There's so much to learn...

Today, I was thinking about osmosis. As you do.

I was thinking about the day I learned about osmosis. In a science class at high school. I remember the phrase 'differentially permeable membrane'... how particles need to be able to pass back and forth across the membrane for osmosis to occur. I have no idea how (or why)  that idea appealed so much way back in the 80s, but it did.

If you have a second, I'll link it back to something relevant to Billy, autism and my own strangeness.

Teaching is one of the toughest jobs around, in my book. Good teachers need to be able to understand the modus operandi of each one of their students, and match the external curriculum requirements to each little being. Add a difference like autism to the mix, and you've got a majorly complex challenge on your teacher-ly hands.

Half way through the equivalent of Year One, we are butting up against the complexity of that challenge. I can give up the fantasy of my son being school captain, a popular kid or a soccer player, I will not let this bright boy slide into the ranks of the intellectual under-achievers.

So, in my usual 'fix it' kind of way, I've started seriously attacking Billy's cognitive skills. I have no doubt in the whole wide world he can learn anything he wants to. The challenges of where and how he learns these things, though, is becoming deeply apparent.

There are many reasons why school is unlikely to be the 'where' and 'the same way as the other kids' is rapidly losing favour as the 'how'. Here are a few of those reasons of the top of my head.


  • There are too many other children at school. Children make noise. Noise exhausts Billy. Learning is tough when you are knackered.
  • Peer modeling is only just becoming valid for Billy, at almost 7. He models things like 'it's OK to wrestle boys to the ground' and 'eating boogers is interesting to try once'. He does not yet have the ability to model ways to attack a maths problem. Unless I take the time to video his peers at maths time, I doubt he will ever have the opportunity to meaningfully mimic their learning styles.
  • Every single day, I learn something new about autism. Doctors and academics have spent their entire careers studying autism. It is a complex neuro-developmental condition of as yet indeterminate cause and with impacts and implications unknown. School staff are way down that information chain. 

There are many, many positives to Billy attending school, and even more to him attending the school he's at. Socially, he's kicking goals all over the place. Personally, he's (slowly) developing great independence.

But he's not going to learn traditional cognitive skills by osmosis.

That membrane between him and the information is not even remotely differentially permeable. You just have to spend some time being spoken at by your average Aspie to understand that the information is often moving in one direction only.

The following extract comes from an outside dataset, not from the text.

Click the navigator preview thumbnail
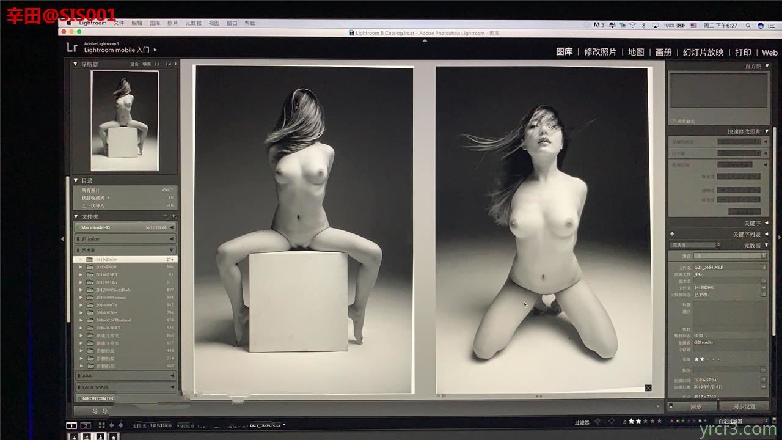The width and height of the screenshot is (782, 440). (125, 120)
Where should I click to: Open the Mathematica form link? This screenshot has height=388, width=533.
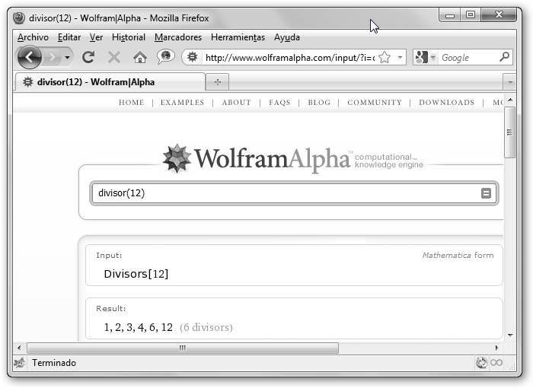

It is conditionally permeable though. There are ways to get through, you just have to know how. Here's a list of what I've learned thus far.


  • He needs to be as relaxed and non-threatened as possible. The adrenaline needs to be at bay, the fight/flight mechanism should be as rested as possible.
  • He needs assistance to maintain a posture that promotes cognitive processing. This does not happen naturally. Yawning, slumping and leaning come naturally. Another ASD parent put me on to this therapeutic cushion, which will be going to school with him next term.
  • If all else fails, a video camera is invaluable. Video a successful learning experience, and watch it back. Repeat 100 times.(thankfully, something Billy likes to do). Lesson learned. 

I'm sure there will be more. I am resigned to the fact that I will be driving this journey way more than I had hoped, and so there will have to be more.

Perhaps I will pick some up by osmosis. Can I dare to dream his teachers might as well?

2 comments:

Ro said...

Good on you :)
The only other thing I can offer is to suggest the Excel workbooks for extra coaching in maths, spelling, etc, to boost Billy's learning and self-esteem.
They offer ways of learning that are so easy for kids to click into using it's just a pity that they aren't used in mainstream schools every day.

Lisa said...

Yes. Just yes. Your dot points are dot on.

I don't think anyone (yet) has found the perfect solution, but many parents have found 'their' solution.

For Dreamer too, the social positives at school have been great, but the amount of energy expended there leaves very little left over for anything else.

May I suggest that as he gets older, push towards the book/internet/written word over the video. Much easier on you and your camera, and there's an inexhaustible body of work out there already.